Matthieu Moy <[EMAIL PROTECTED]> writes:
> Stephen Leake <[EMAIL PROTECTED]> writes:
>
>> Matthieu Moy <[EMAIL PROTECTED]> writes:
>>
>>> About previous-revision, the problem is that to view the diff
>>> introduced by a revision, some back-ends force you to write
>>>
>>> $ DVC -r direct-ancestor..revision
>>>
>>> or such thing. So, what DVC does, when you press "=" on a revision in
>>> a revision list buffer is that it shows the diff between the revision
>>> you're on and its ancestor.
>>>
>>> In git, (previous-revision X) is just X^.
>>
>> Hmm. In monotone, there is no such thing as "a revision of a file";
>> each "revision" is a set of changes to a set of files; it may just be
>> one file, it may be more.
>
> Sure, like any other modern VCS I know (git, hg, bzr, even GNU Arch
> and svn). "X", in my example, was a revision, not a file.
Ok, good.
I was playing with DVC diff-mode operations, and it seemed like some
operations where trying to find the previous revision of a _file_, in
order to use ediff to view the changes; I'll have to look again.
Perhaps they were trying to find "the state of the file on this branch
before this revision". That's better defined.
>> One thing I expected to find in DVC was more support for this notion.
>
> That's definitely one of the goal.
Good.
>> For example, when preparing to commit changes, I would like to see the
>> possibility of assigning changes to different files to different
>> revisions, and collecting comments on each revision separately. That's
>> how I work; I edit whatever file seems to need editing, even though
>> "logically" the edits are for different purposes. Being able to define
>> what revision each change is part of would make that clearer.
>
> Well, in this case, you have to do several commits, so what's wrong
> with
>
> while (changes) {
> M-x dvc-status RET
> (select files to commit)
> 'c'
> (edit log)
> C-c C-c
> }
As I mention below, this means I have to consider some files more than
once, which is inefficient.

* **WRITTEN REQUEST**
According to the email about DVC, what does DVC show when you press "=" on a revision in a revision list buffer?

* **DATA LINES**
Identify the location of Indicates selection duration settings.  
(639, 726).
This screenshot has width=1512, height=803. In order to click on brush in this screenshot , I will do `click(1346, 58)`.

* **EXPECTED ANSWER**
It shows the diff between the revision you're on and its ancestor.